The above excerpt was taken from a poem read by Folu Oyeleye entitled ‘Povertyphobia’ which, according to him, was the root cause of xenophobia, a brutal and inhumane development which seems to be trending now in South Africa. The ongoing and yet-to-be settled xenophobic attacks on Nigerians and some other foreign nationals resident in South Africa was given more attention, as it sparked off controversial comments after the reading. The audience participation was apt and educative enough. The poet did not only read, but took it to the point of angrily acting the poem which further embellished and enlivened the moment.
Encapsulated in the first four lines of the poem is the question of giving a particular scenario a second thought, which many had not really considered. Reasons were revealed why sentiment should not deprive us of cogitating deeply, questioning and considering other people’s reasonableness on issues.
This identifies the fact that South African nationals, who are being globally reprimanded for their abominable act against their fellow blacks, must have had more than enough reasons why they have been lynching foreigners in their own land. They must have been afraid of one particular thing or the other, infesting their land: the foreigners.
But why? The truth is: Why are people not questioning foreigners usurping the jobs and businesses of these people? Why are people not considering the situations and economic reasons of the South Africans? The understanding is, African countries have not taken time to fathom the reasons inherent in the attack by South African citizens on Black foreign nationals from Mozambique, Malawi, Somalia, Zimbabwe, Ethiopia and particularly Nigerian immigrants. It is fear of poverty in their land.
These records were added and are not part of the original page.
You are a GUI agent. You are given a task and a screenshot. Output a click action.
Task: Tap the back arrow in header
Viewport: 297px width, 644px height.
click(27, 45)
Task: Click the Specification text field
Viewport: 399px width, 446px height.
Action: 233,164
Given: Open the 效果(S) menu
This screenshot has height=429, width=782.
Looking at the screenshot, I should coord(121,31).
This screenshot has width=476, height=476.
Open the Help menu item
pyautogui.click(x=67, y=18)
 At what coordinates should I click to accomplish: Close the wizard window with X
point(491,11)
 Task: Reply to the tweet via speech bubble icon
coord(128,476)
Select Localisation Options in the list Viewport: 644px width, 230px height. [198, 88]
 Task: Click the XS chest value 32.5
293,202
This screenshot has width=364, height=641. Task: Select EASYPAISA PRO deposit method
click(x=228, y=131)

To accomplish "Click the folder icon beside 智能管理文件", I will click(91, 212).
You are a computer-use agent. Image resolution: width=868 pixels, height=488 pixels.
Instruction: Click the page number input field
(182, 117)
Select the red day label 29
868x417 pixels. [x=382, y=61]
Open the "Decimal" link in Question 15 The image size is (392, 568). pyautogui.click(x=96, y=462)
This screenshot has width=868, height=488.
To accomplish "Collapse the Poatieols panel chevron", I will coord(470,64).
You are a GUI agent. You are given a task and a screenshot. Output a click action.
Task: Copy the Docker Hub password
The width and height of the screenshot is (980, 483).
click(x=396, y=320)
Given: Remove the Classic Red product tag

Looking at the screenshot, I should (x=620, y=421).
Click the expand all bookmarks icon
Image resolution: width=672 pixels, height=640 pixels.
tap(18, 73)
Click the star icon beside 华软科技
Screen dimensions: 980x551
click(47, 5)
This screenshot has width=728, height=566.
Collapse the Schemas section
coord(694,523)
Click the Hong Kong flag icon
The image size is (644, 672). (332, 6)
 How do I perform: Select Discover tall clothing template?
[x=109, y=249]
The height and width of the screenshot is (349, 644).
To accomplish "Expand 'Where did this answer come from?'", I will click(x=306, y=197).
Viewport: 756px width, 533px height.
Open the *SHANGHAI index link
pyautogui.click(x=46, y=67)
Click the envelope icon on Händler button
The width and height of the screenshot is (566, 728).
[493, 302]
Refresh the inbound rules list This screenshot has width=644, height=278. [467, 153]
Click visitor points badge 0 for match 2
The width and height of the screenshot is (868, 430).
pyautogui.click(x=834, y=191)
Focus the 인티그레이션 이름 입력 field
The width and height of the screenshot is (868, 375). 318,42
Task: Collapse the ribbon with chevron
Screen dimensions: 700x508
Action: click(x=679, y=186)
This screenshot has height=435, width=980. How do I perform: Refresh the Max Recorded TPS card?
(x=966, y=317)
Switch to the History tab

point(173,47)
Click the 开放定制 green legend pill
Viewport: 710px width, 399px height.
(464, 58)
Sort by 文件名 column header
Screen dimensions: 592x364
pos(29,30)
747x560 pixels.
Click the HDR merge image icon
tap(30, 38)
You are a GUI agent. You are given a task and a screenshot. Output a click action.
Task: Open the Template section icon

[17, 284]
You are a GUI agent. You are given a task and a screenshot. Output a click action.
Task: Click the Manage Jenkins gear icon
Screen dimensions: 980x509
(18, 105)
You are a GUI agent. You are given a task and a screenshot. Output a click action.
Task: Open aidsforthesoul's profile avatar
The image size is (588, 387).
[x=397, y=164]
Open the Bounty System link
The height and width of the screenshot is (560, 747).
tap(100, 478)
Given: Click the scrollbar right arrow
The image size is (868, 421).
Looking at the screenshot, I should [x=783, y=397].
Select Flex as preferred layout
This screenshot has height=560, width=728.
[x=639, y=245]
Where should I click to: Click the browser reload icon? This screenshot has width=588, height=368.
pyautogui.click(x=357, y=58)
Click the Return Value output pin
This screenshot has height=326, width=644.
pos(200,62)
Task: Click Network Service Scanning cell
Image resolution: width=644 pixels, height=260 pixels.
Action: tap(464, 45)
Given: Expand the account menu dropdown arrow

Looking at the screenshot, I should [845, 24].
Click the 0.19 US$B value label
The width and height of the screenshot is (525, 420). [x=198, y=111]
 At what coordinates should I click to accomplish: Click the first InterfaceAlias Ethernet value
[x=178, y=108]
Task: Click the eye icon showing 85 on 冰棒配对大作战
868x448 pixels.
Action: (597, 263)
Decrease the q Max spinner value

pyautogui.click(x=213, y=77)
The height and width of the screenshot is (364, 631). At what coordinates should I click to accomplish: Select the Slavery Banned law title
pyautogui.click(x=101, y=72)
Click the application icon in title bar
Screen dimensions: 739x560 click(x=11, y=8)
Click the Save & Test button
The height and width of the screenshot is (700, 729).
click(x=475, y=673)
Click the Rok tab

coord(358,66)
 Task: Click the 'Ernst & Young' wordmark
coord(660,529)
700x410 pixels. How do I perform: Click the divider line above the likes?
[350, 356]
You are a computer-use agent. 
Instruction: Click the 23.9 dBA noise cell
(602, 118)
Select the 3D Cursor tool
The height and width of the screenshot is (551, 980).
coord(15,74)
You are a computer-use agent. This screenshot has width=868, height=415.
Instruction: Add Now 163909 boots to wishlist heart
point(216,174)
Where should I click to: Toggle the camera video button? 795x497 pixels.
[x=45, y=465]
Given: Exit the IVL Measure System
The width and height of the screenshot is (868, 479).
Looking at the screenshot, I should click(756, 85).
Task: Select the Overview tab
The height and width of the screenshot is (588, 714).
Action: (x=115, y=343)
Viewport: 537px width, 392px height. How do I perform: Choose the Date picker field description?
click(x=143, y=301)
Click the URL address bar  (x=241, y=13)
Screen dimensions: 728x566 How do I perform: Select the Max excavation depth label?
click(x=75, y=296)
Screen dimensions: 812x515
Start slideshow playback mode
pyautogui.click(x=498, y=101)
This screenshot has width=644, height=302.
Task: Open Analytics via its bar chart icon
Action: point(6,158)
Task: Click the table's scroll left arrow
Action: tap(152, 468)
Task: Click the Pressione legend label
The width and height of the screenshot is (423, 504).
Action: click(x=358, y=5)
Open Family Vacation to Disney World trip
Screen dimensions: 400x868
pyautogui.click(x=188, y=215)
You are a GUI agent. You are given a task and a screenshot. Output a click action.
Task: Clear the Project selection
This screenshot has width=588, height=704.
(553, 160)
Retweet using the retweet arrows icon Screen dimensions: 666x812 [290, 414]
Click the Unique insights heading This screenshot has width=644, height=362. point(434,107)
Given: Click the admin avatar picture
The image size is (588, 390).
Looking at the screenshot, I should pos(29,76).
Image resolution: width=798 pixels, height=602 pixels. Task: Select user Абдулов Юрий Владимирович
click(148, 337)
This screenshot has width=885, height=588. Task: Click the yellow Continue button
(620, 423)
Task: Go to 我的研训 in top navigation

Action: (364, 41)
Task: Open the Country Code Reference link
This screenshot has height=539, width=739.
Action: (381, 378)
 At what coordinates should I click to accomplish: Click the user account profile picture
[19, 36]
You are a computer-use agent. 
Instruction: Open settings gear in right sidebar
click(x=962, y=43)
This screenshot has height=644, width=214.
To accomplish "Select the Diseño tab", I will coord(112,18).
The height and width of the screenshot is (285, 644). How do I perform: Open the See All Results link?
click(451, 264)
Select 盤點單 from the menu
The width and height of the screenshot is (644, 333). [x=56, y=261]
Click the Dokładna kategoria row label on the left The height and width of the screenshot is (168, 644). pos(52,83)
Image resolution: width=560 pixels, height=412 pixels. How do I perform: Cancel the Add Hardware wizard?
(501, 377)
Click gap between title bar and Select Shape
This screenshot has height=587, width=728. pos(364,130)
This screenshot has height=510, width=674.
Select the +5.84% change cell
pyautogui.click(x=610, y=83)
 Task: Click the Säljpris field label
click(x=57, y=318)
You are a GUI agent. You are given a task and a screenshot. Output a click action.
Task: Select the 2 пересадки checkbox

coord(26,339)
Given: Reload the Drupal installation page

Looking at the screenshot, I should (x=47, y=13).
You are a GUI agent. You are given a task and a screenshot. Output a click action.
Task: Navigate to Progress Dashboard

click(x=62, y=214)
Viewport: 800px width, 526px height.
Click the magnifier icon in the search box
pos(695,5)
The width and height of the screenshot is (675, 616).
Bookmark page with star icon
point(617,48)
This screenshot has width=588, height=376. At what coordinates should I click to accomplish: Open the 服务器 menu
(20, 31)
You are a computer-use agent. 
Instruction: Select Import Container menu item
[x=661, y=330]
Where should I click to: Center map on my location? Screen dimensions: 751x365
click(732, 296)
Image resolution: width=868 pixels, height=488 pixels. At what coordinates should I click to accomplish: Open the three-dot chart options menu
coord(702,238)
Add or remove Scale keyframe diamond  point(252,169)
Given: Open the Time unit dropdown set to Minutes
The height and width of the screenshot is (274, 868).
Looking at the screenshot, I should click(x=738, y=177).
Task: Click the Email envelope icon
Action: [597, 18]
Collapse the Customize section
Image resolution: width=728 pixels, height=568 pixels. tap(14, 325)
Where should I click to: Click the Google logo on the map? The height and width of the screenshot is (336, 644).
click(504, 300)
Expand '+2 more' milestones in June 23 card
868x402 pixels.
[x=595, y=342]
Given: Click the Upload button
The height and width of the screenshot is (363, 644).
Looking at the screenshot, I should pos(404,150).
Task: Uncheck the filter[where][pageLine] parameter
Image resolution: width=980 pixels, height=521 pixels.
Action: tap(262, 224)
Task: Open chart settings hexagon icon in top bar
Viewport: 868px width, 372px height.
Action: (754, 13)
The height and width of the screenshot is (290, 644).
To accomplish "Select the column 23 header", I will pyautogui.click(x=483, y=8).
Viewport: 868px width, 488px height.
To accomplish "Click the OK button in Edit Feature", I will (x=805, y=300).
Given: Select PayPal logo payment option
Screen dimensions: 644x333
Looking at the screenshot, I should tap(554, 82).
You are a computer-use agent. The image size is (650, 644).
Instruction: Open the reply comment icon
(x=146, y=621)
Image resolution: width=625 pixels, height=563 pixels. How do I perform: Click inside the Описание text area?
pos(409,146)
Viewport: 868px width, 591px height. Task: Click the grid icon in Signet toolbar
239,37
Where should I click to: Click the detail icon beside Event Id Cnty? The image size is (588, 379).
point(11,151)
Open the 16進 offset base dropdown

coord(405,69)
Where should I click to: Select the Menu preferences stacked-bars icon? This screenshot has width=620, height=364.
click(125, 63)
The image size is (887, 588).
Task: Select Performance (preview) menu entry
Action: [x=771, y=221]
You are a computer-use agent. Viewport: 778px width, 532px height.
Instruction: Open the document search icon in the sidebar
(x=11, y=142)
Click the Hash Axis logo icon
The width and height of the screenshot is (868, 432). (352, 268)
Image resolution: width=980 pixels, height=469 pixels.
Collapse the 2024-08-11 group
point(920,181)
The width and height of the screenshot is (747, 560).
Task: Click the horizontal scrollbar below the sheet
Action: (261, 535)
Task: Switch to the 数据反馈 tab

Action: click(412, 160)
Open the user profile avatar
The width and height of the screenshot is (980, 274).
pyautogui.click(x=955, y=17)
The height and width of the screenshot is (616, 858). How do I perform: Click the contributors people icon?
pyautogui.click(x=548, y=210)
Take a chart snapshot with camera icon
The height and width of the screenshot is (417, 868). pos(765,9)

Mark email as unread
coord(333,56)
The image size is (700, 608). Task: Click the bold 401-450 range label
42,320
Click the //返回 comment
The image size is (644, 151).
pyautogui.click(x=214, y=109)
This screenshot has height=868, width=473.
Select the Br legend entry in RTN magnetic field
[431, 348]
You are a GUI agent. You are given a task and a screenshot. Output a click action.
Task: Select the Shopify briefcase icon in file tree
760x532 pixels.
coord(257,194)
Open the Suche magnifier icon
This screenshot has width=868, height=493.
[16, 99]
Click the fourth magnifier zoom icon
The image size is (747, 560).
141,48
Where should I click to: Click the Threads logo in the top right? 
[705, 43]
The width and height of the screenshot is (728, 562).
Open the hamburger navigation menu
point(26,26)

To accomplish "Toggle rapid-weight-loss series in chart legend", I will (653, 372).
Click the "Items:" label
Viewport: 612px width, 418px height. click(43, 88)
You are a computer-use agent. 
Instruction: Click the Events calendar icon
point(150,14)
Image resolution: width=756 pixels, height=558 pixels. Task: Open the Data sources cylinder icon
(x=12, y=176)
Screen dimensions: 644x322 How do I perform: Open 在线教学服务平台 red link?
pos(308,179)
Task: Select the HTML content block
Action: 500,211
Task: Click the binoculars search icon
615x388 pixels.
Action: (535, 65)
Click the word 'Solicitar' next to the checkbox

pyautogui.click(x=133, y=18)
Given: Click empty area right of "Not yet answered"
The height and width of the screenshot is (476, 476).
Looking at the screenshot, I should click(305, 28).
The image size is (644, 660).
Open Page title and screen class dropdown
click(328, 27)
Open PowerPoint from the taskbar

Little wonder the poet asked: “Should I daze my brain and deprive myself of deep thoughts? Should I close my eyes and not see the rightful colour? Should I seal my lips, the bold lips of my conscience.” This, therefore, is the position of the poet.
Of course, the pogrom rearing its head, thawing relationships of African countries is questionable. But then, whose fault? Who is to blame? The African immigrants in South Africa, enjoying the citizens’ dividends, or the South African citizens who are afraid of wallowing more in poverty, hence killing the devourers of their wealth? In fact, this really calls for deeper thought. Unfortunately, many black South Africans are taking revenge against fellow Africans, instead of challenging the systemic cause of their enduring poverty.
The poet explained it better as he puts it thus:
“Should I allow you tear my thighs?
Tear my tears in the name of consanguinity
Joint eating is not interesting
Not interesting if not all contributing.”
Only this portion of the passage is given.